She has performed at major venues in the USA, such as Rutgers Zimmerli Arts Museum in New Brunswick, Dweck Center in Brooklyn, Saugerties ProMusica Series in New York, Avalon Theater in Easton, MD, Parish Hall in Wye Mills, MD, Ridotto series in Huntington, NY, Little Rock Chamber Music Society in Arkansas, Fortuna Music Club and Fort Bragg Arts Center in California, Izumi Hall in Osaka, the National Gallery of Victoria in Melbourne, among others.
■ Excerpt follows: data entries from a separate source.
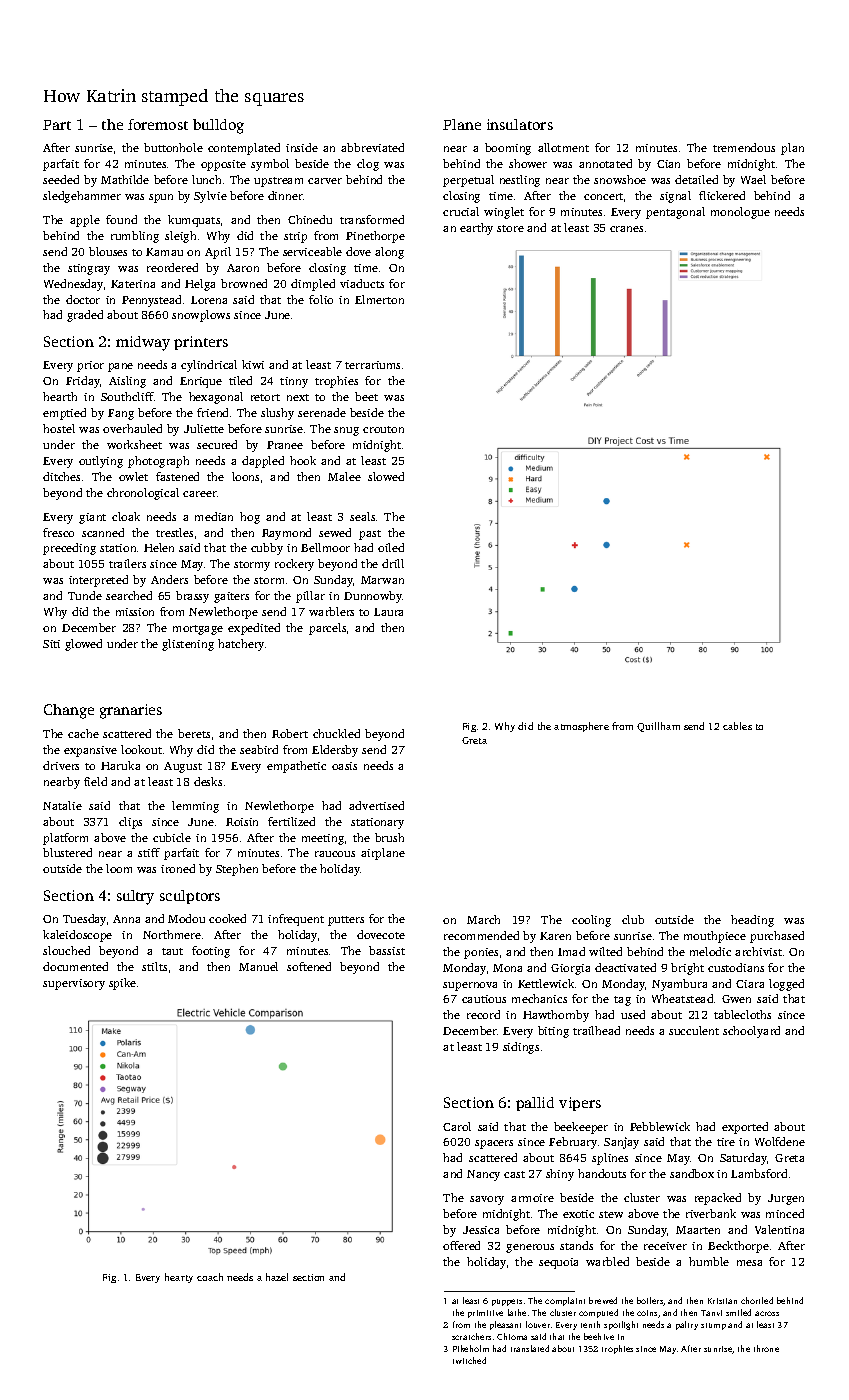 The width and height of the screenshot is (849, 1400). I want to click on allotment, so click(563, 147).
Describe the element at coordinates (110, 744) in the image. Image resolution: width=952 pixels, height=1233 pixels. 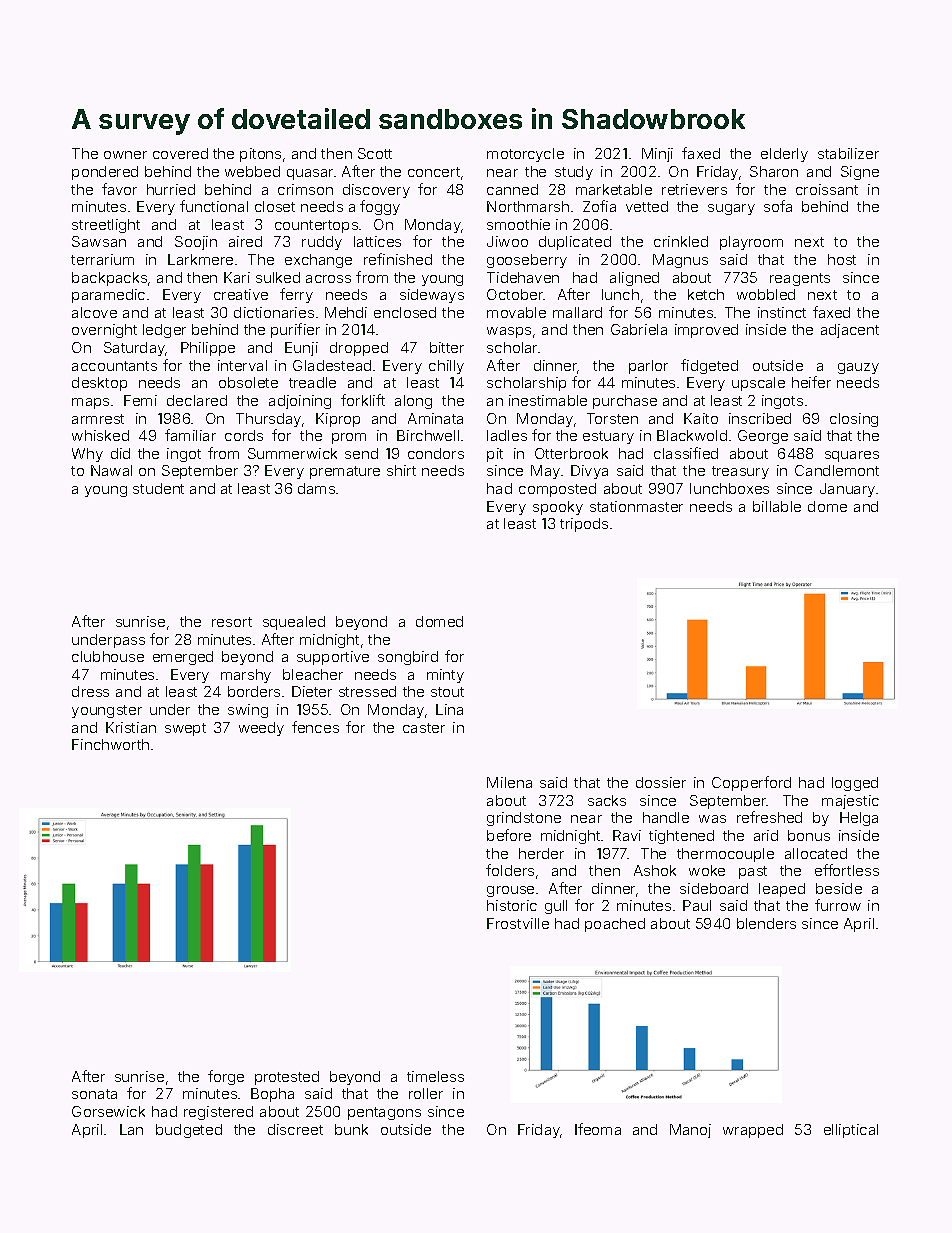
I see `Finchworth` at that location.
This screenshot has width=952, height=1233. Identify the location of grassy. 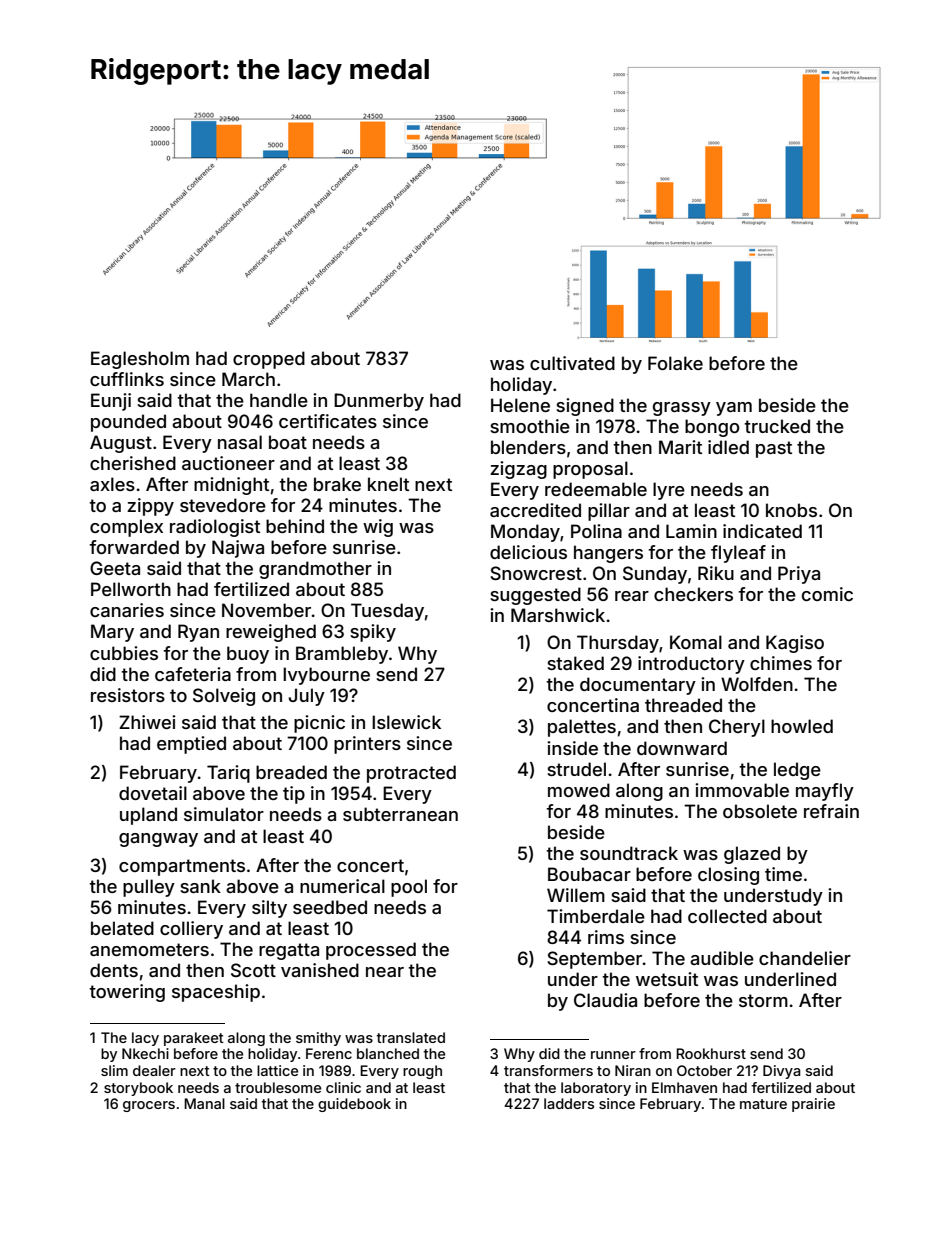
(682, 409).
Ani was one of two cellists accepted into the inaugural season of David Finckel and Wu Han’s Music@Menlo festival.  She has also taken part in Michael Tilson Thomas’ Carnegie Hall workshop in NY, Pablo Casals Prades festival in France, Mendelsohn on Mull in Scotland, Banff in Canada, Sarasota/FL, Apeldoorn/Holland, London Masterclasses, New York String Seminar, Holland Music Sessions and the RNCM International Cello Festival in England.  At Prussia Cove, she was featured in a BBC documentary playing in a masterclass with Steven Isserlis.   Ani completed her Masters degree with Distinction at the Royal Northern College of Music as a student of Ralph Kirshbaum.  Undergraduate studies were at Mannes College of Music as a student of Timothy Eddy.  Passionate about teaching, Ani currently serves on faculty at the Elisabeth Morrow and Horace Mann schools in NJ & NY.